Metal-p(+)-n enhanced Schottky barriers on (100) InP formed by an open tube diffusion technique.

Rapid thermal processing has been utilized for shallow diffusions from ZnF(2)/SiO(2'), ZnF(2)/Al(2)O(3'), or CdF(2)/SiO(2) structures to increase the effective barrier height of Au- (100) n-InP Schottky diodes. For diffusion from a ZnF(2)/SiO(2) structure, an increase in apparent barrier height of 0.2-0.34eV with a reduction in reverse leakage of two orders of magnitude is obtained. High apparent barriers are also observed using ZnF(2)/Al(2)O(3) but in general the electrical characteristics are poor. Near-ideal characteristics are observed for diffusion from CdF(2)/SiO(2) layers, yielding a 0.11eV barrier increase and a reduction in reverse current by a factor of =60. This corresponds to a p(+) layer width of =120angstroms and an acceptor to bulk donor ratio N(A)/N(D)=150. However, degradation of the electrical characteristics due to dopantsubstrate reactions limits the enhancement attainable with the CdF(2) source.
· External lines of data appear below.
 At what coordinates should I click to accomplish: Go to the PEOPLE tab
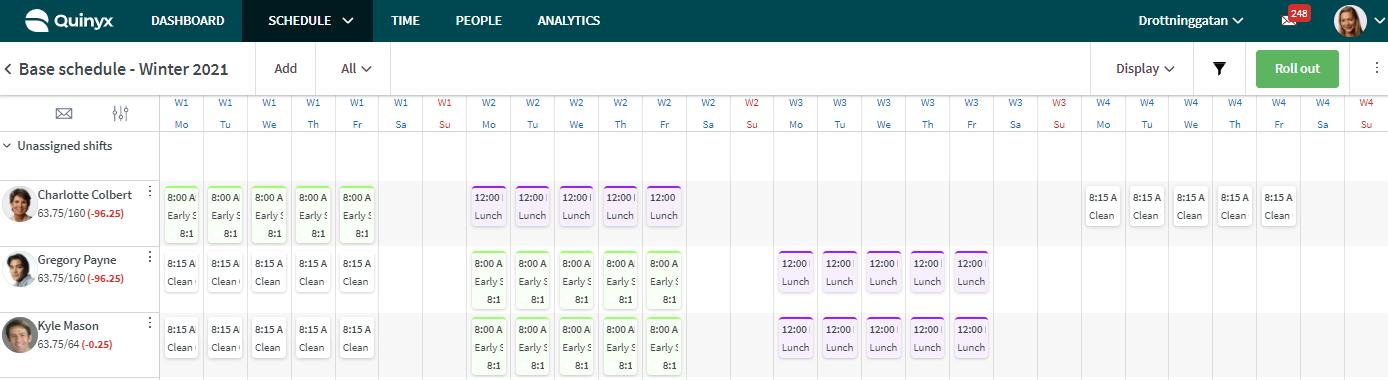point(478,20)
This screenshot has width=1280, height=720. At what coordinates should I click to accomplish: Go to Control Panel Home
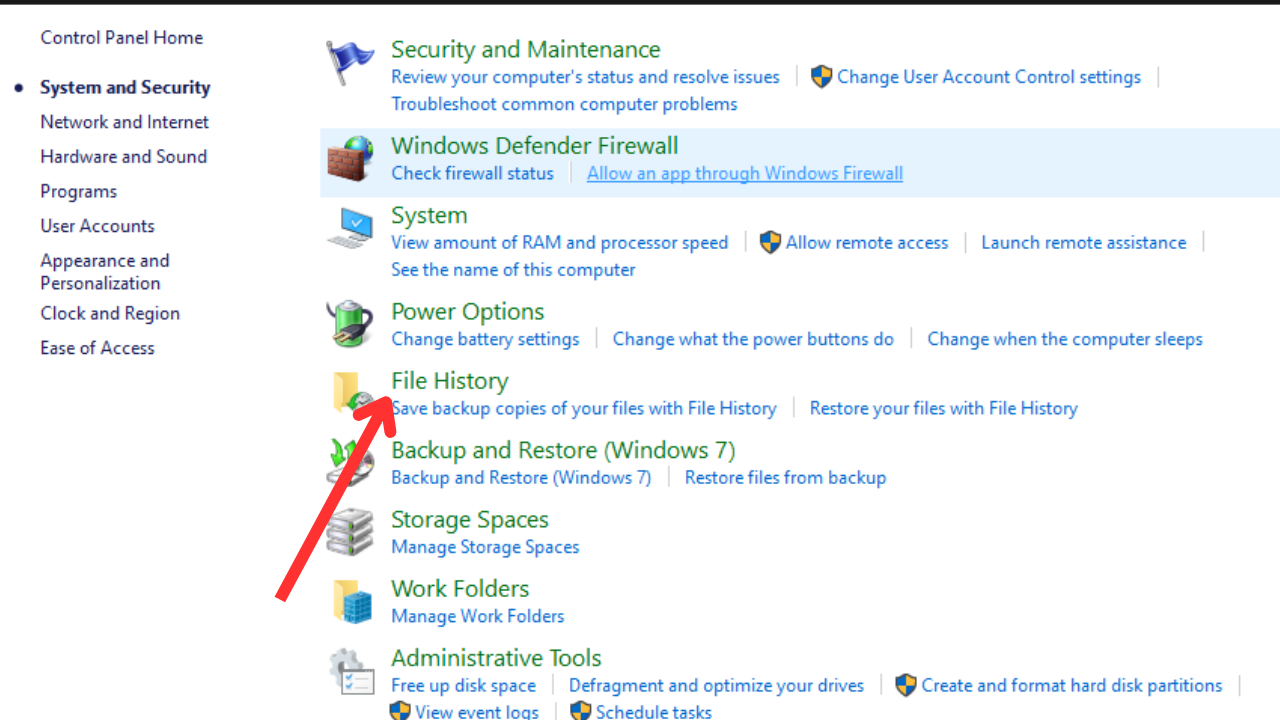[x=122, y=37]

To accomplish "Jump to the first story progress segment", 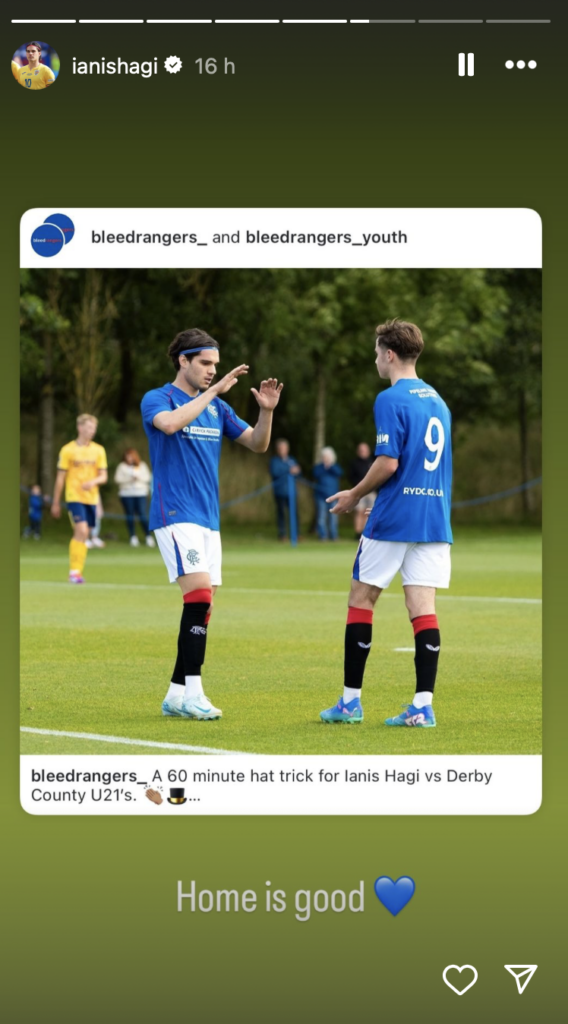I will pyautogui.click(x=43, y=21).
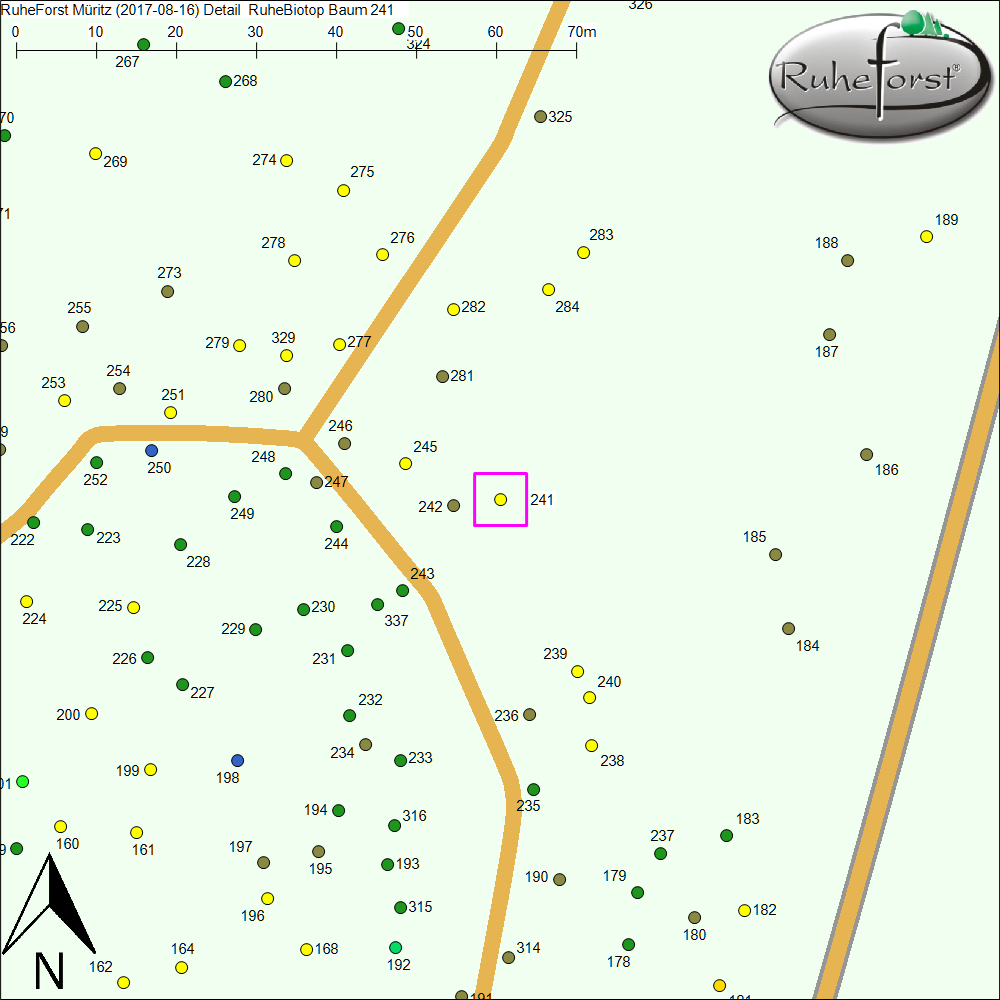Select yellow tree marker 182
The height and width of the screenshot is (1000, 1000).
(x=744, y=910)
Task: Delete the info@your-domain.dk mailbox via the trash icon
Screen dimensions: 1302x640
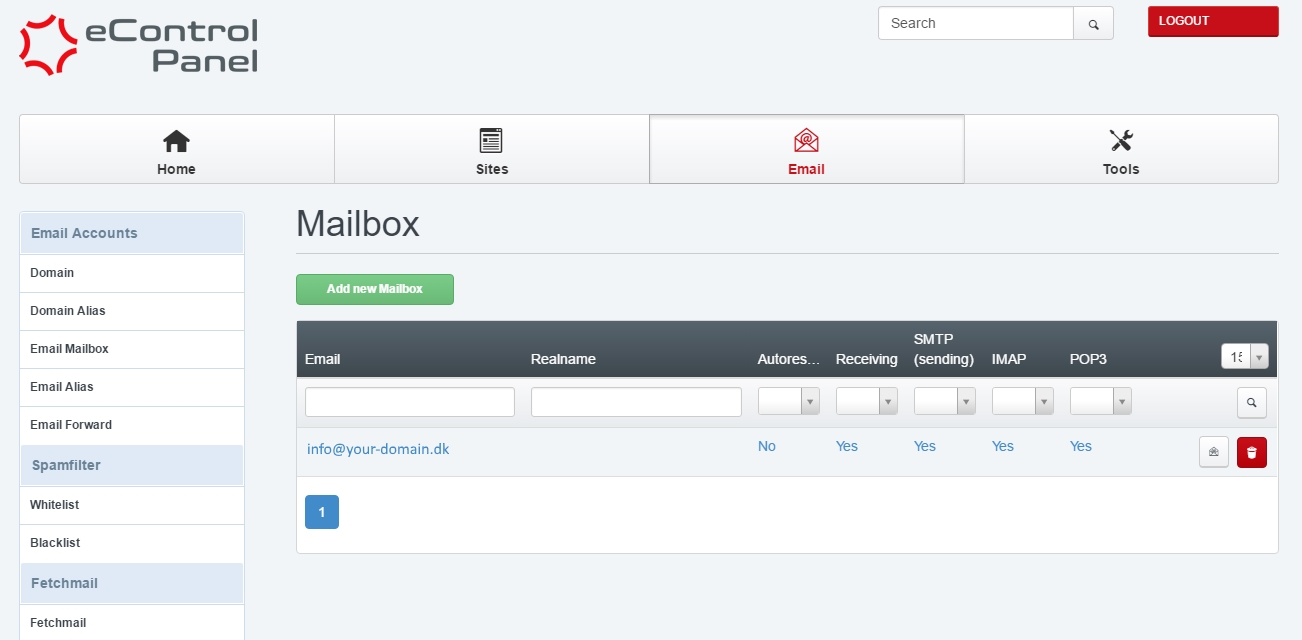Action: tap(1251, 452)
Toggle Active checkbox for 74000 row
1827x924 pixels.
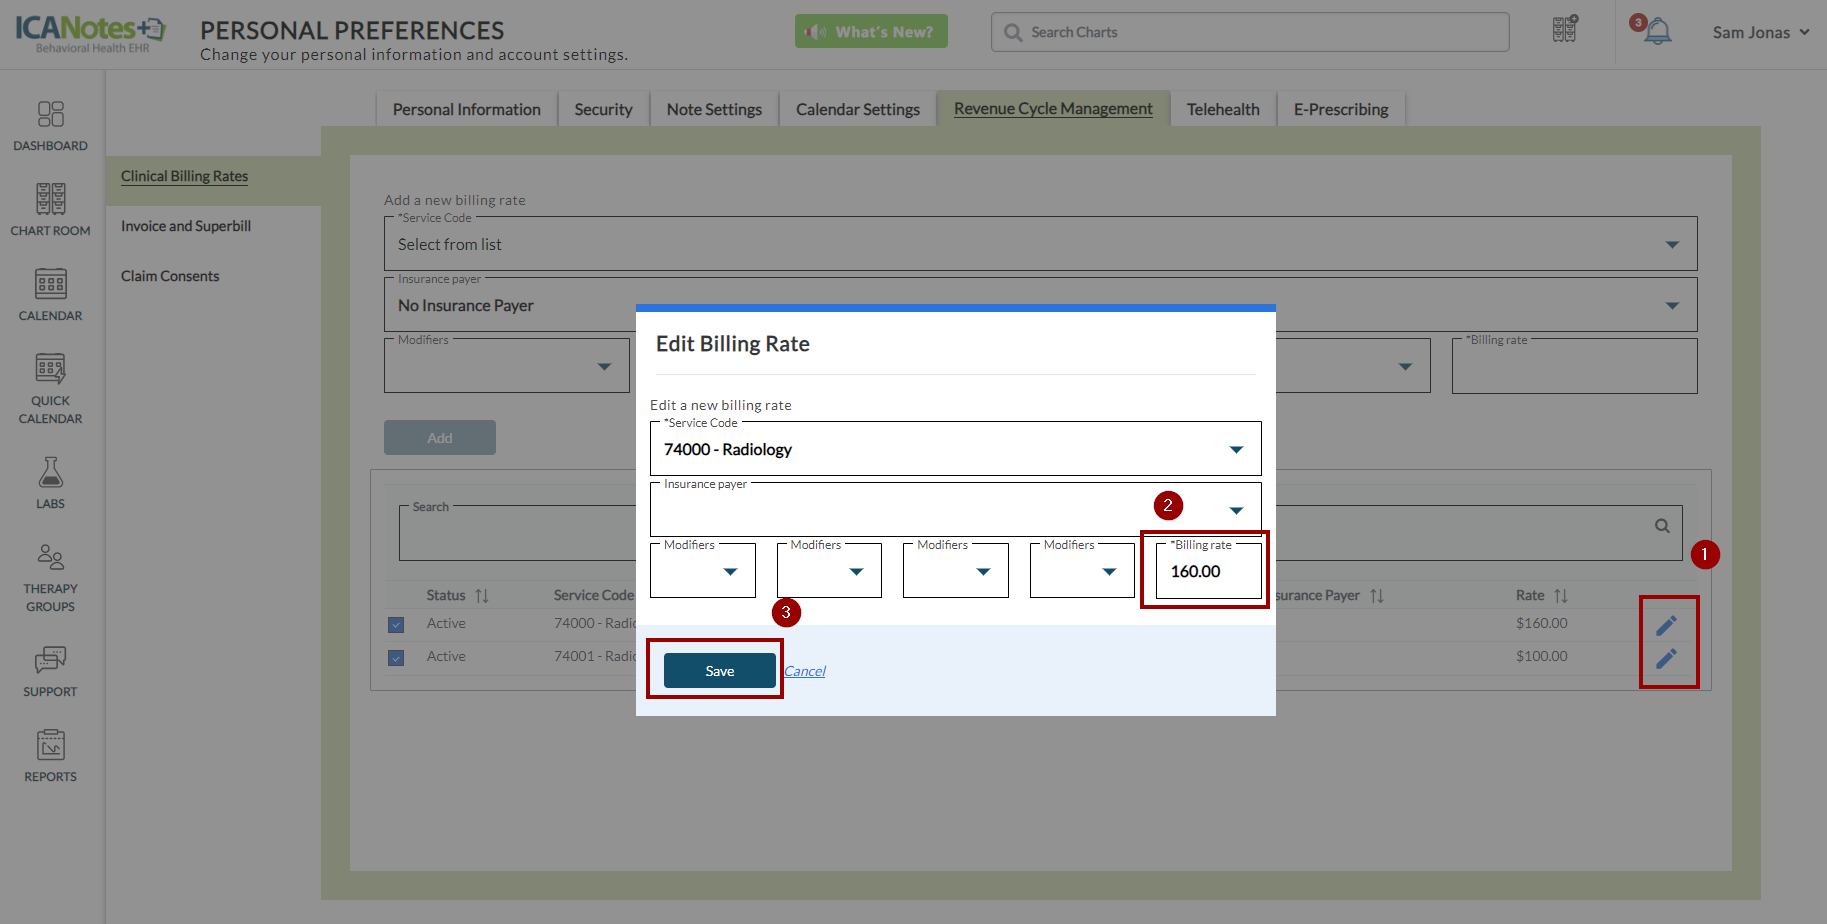coord(396,625)
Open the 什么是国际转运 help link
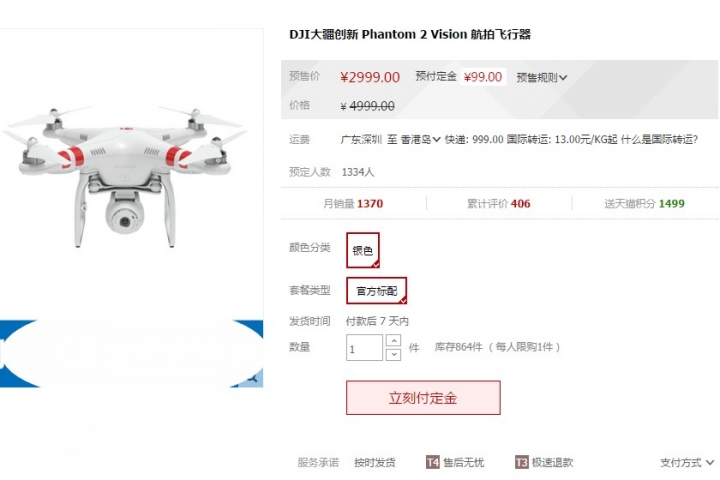720x480 pixels. (659, 139)
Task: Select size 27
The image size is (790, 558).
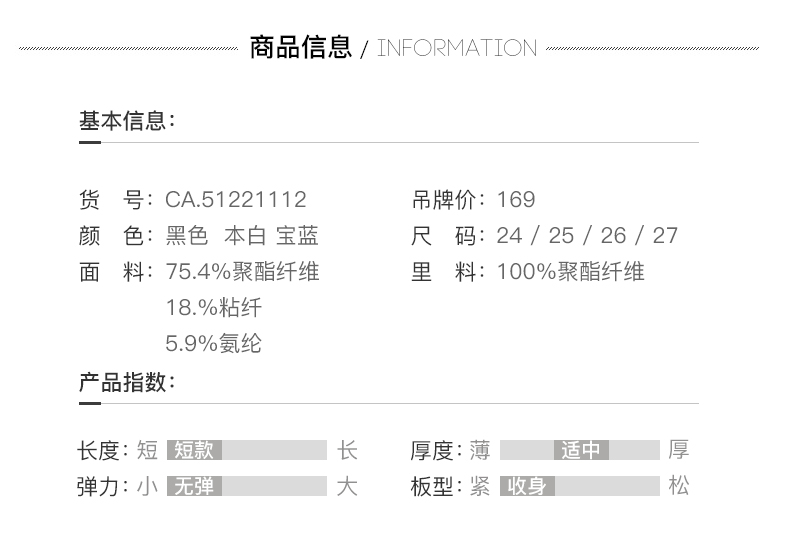Action: [x=665, y=236]
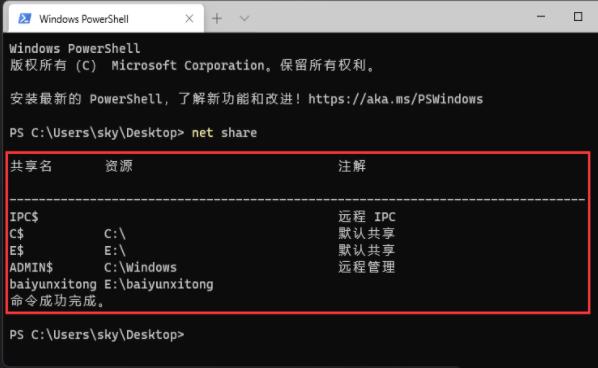Click the 命令成功完成 status message

click(56, 301)
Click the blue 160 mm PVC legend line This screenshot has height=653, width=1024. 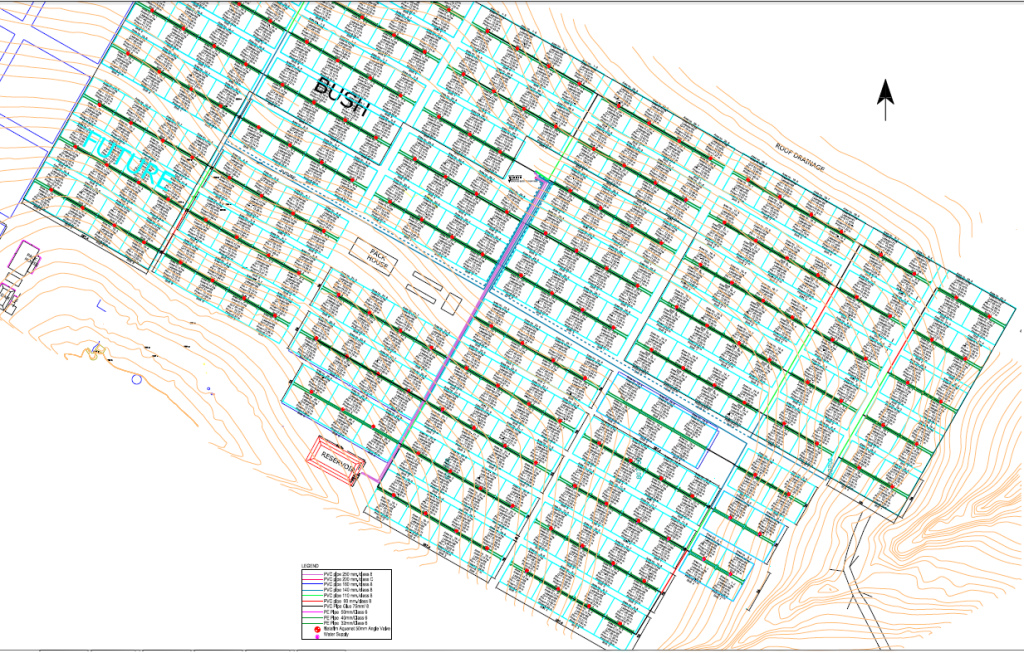312,585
Methods for avoiding this problem with similar structures are proposed. A nonthermionic current component is observed for large barrier enhancements (>0.1eV) causing the reverse current to saturate at a value larger than expected from the apparent barrier height determined by the forward current-voltage characteristics. Possible origins for this excess current are discussed.